"I think we all appreciate how much performance and functionality you can pack into a digital design, but along with that low cost, feature-laden capability comes the baggage of software and impending component obsolescence that can doom the entire product to the landfills in a few short years." - pitts8rh
This is something I do very much worry about. Though if the hardware - including processor - is defined in a higher level language that won't soon disappear, then the portability and therefore survivability factor goes up. Just as we paw over tube Theremin schematics for clues, future Theremin designers may paw over the code to see what makes it tick.
I'm wondering if it will even be possible to build / repair a tube Theremin in 40 years or so.

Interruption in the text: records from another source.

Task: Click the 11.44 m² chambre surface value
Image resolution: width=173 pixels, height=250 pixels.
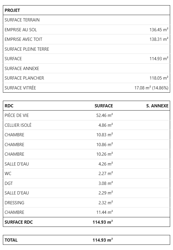Action: pyautogui.click(x=104, y=212)
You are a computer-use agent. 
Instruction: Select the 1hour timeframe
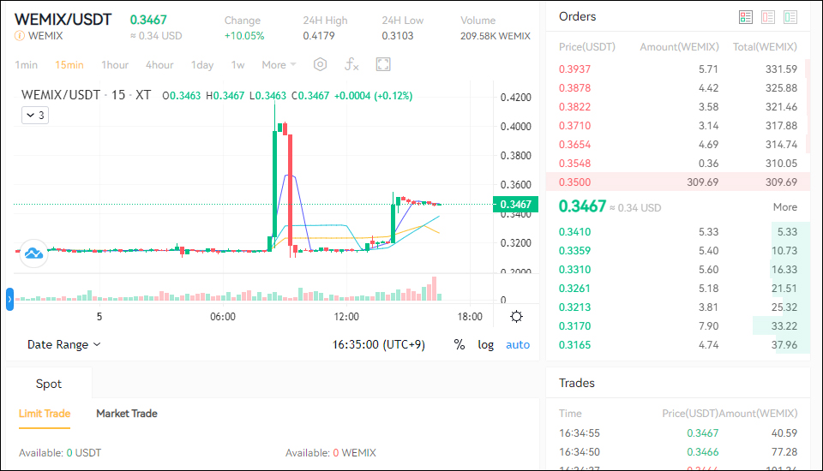[x=115, y=64]
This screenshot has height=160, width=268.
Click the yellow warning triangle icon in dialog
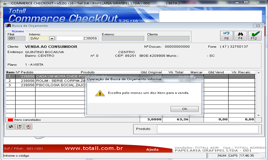tap(99, 93)
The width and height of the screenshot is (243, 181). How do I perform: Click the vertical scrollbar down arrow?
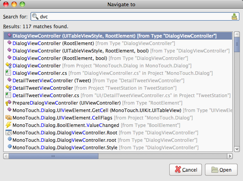237,149
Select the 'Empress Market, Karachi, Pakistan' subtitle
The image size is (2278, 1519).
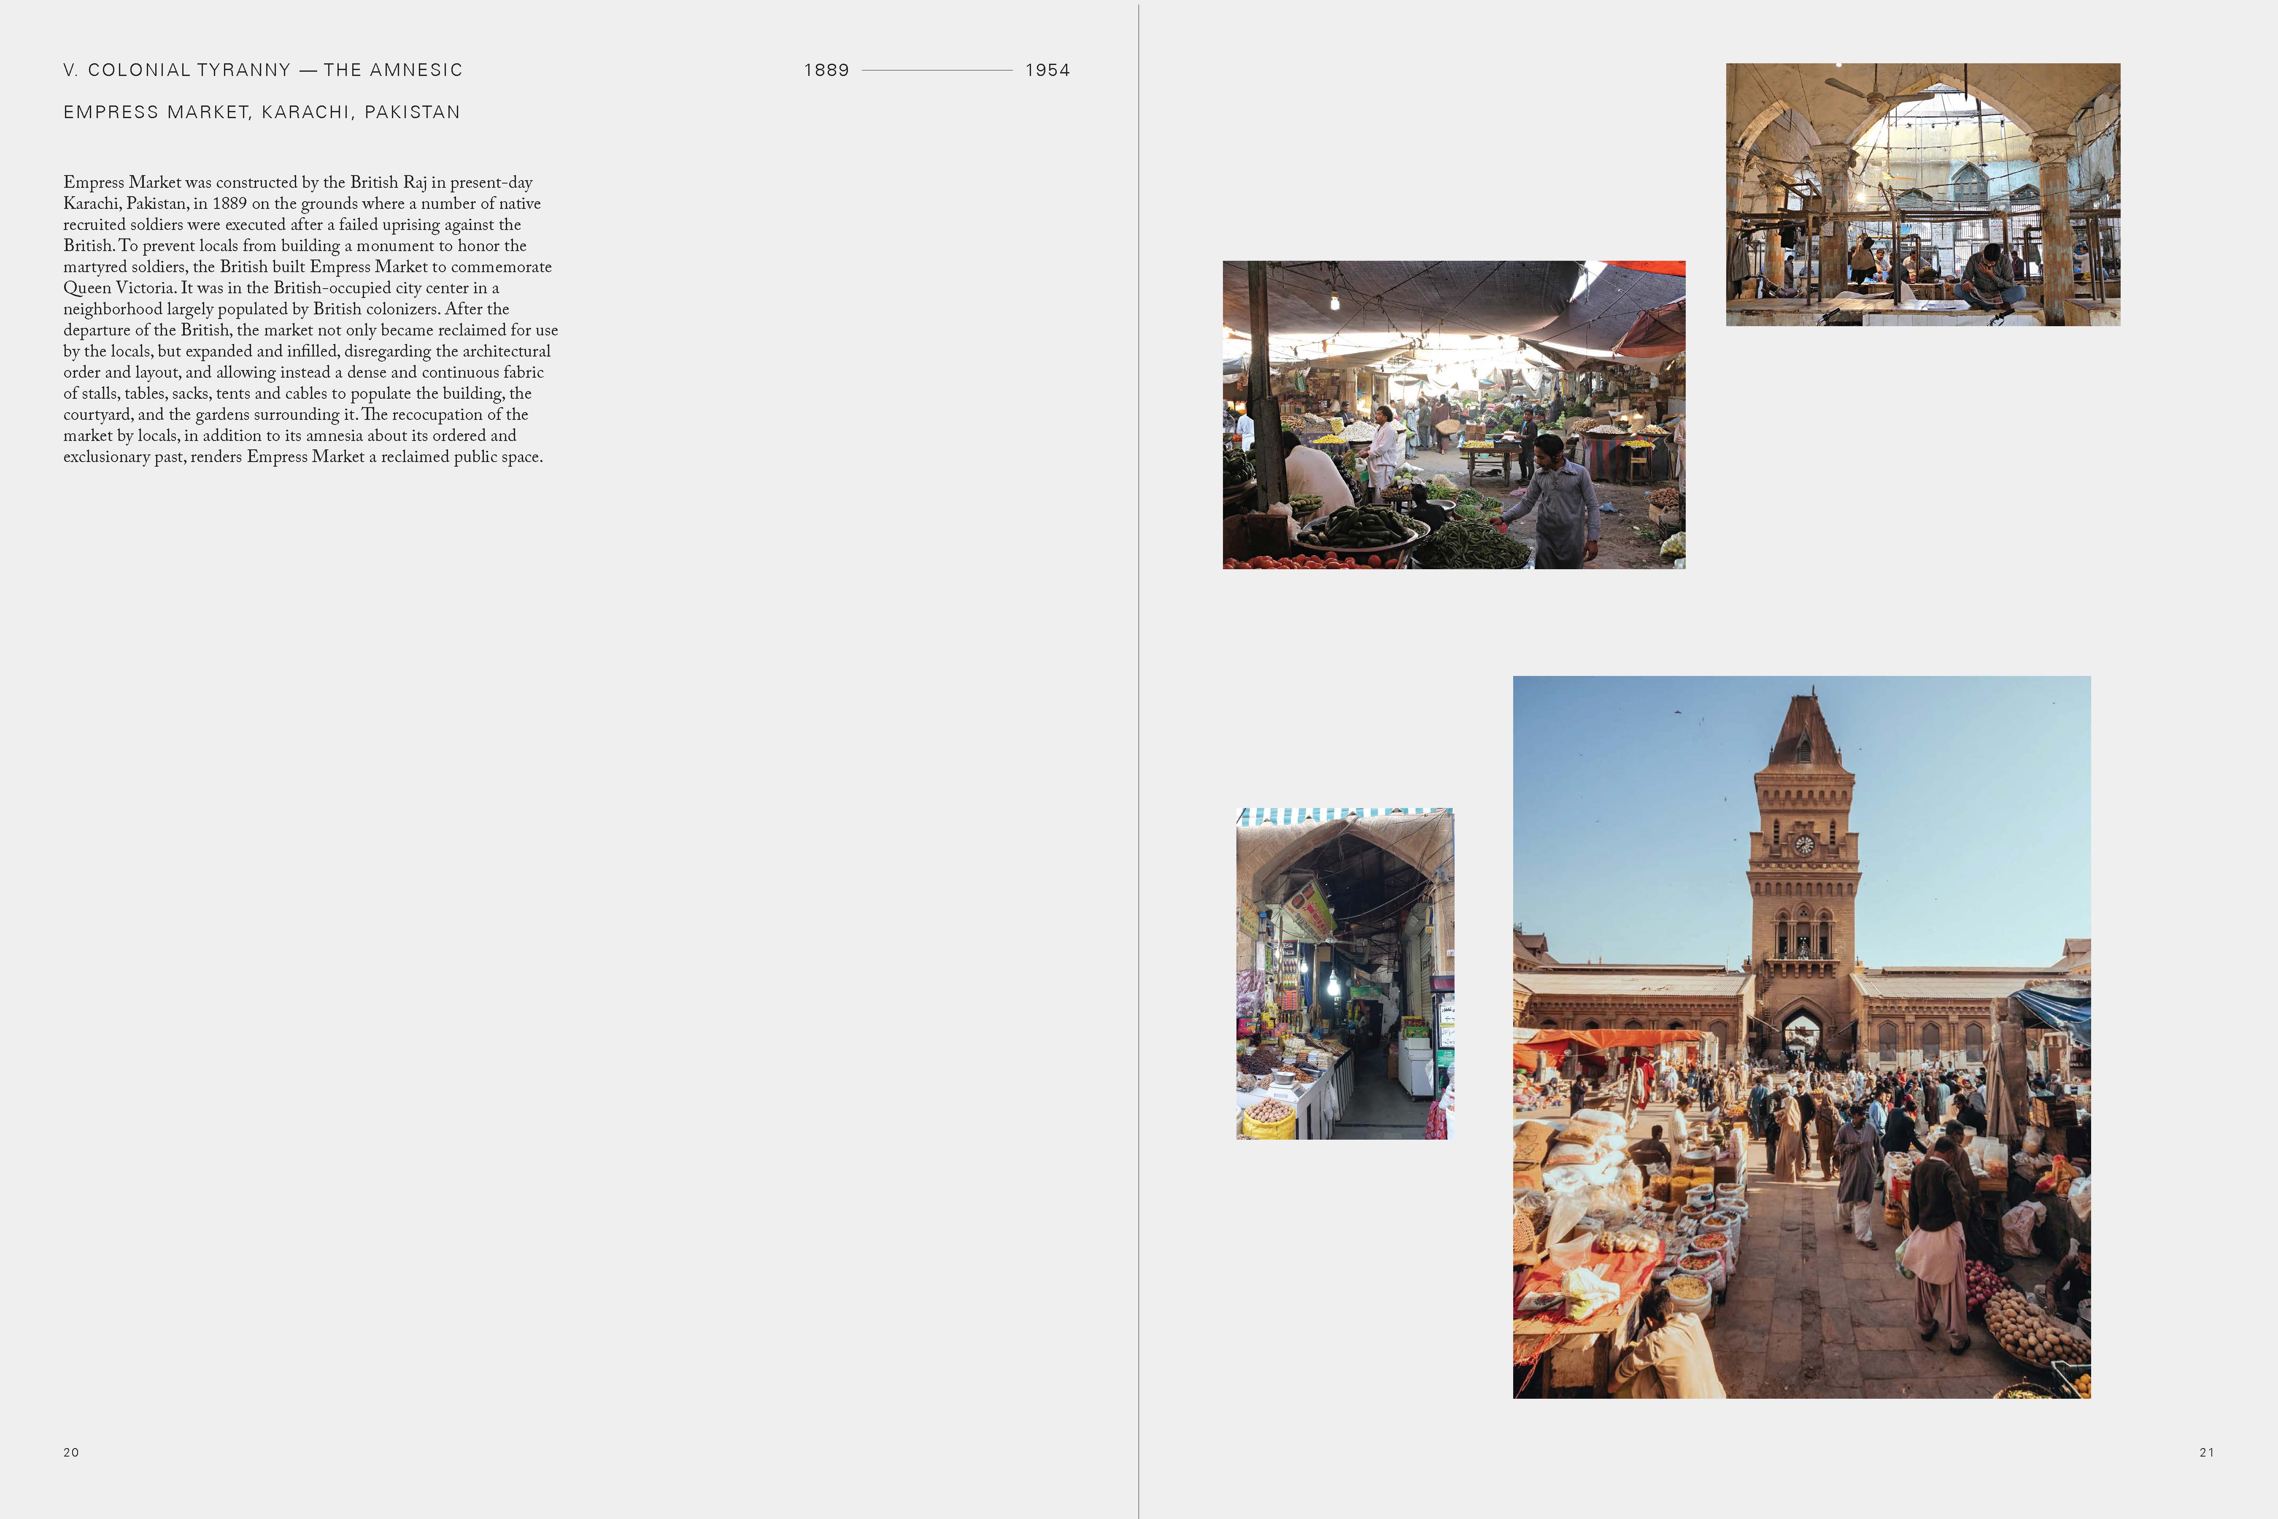pyautogui.click(x=262, y=112)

Almost all electronic components disappear over time, not just the digital ones (though they do seem to disappear at a faster rate). Are most tubes for sale these days (outside of guitar amp tubes) vintage surplus? If so, then that supply will dry up at some point.
"And as far as analog skills being arcane (!)..."
I was talking about tube skills there, not analog in general (of which digital is certainly a subset). I don't have any tube skills to speak of, with no plans to pick up any beyond the osmosis of reading the odd project here and there, though I can appreciate those who do. I imagine much the attraction of building a tube Theremin is to have a benchmark of sorts, to gain direct experience as to what the heck the original even was.